AIM: Rewrite these lines with "refresh button" swapped for "reload button" and nothing else changed. Leave the pictures out of your answer.

BEGIN DATA ENTRIES

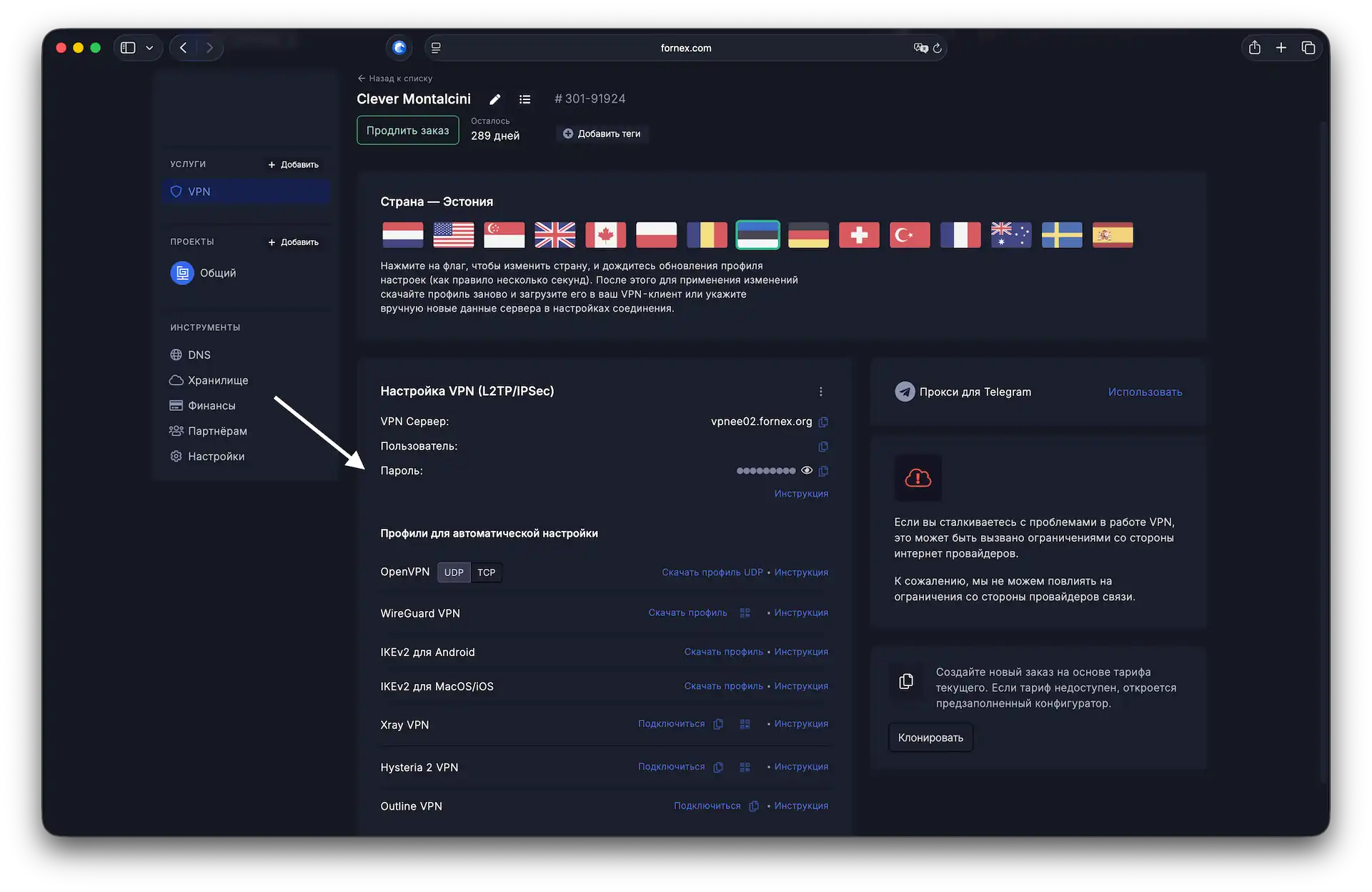Edit the order name Clever Montalcini
Viewport: 1372px width, 892px height.
click(494, 99)
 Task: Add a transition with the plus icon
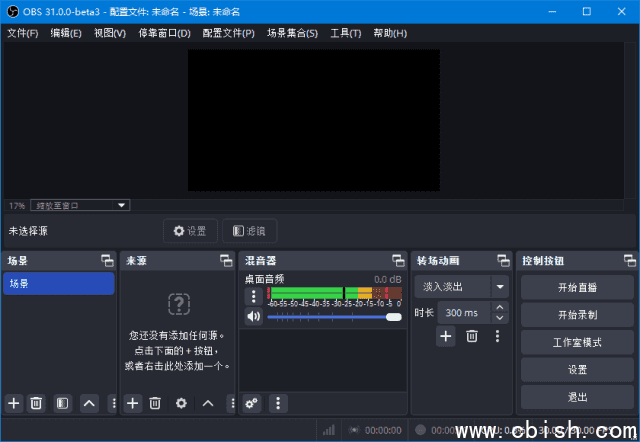[446, 337]
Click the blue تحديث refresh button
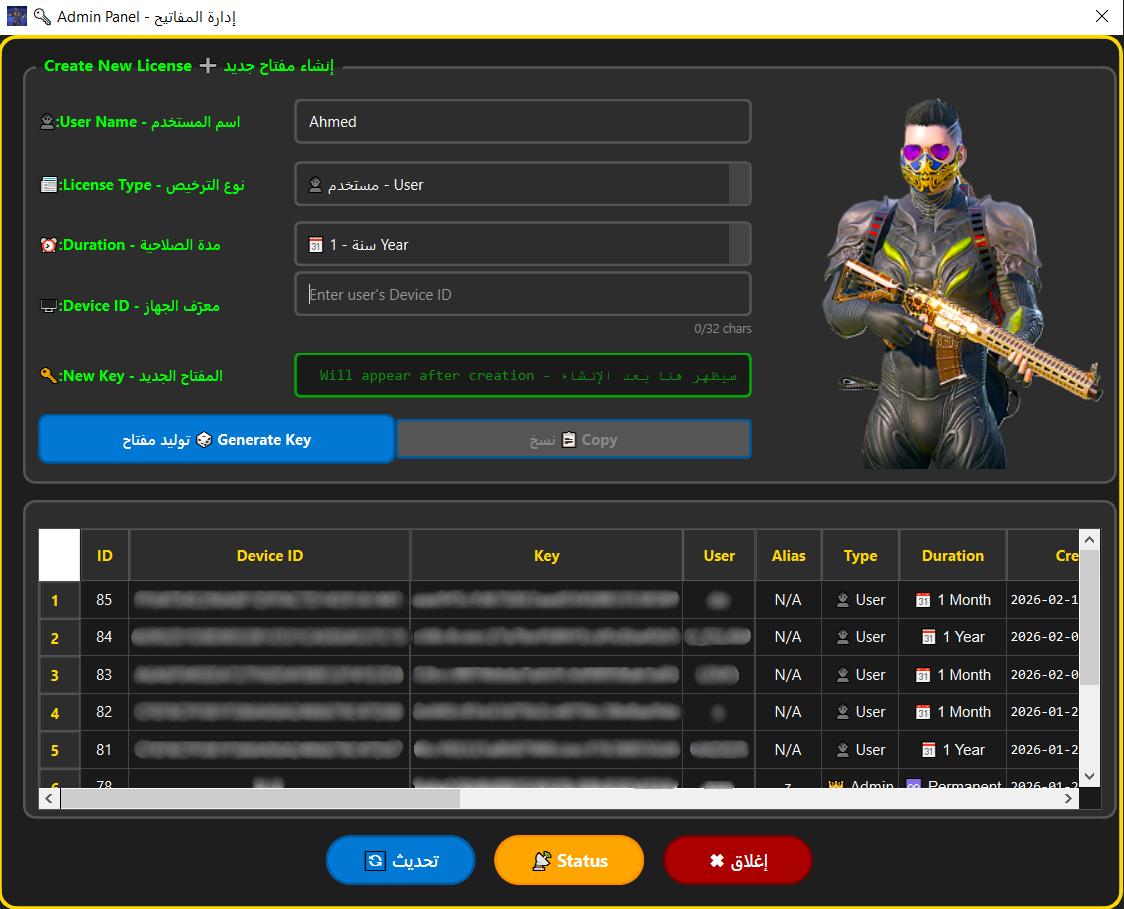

END DATA ENTRIES

EXERCISE ANSWER:
Edit the order name Clever Montalcini
Viewport: 1372px width, 892px height.
click(494, 99)
 Task: Add a transition with the plus icon
[446, 337]
Click the blue تحديث reload button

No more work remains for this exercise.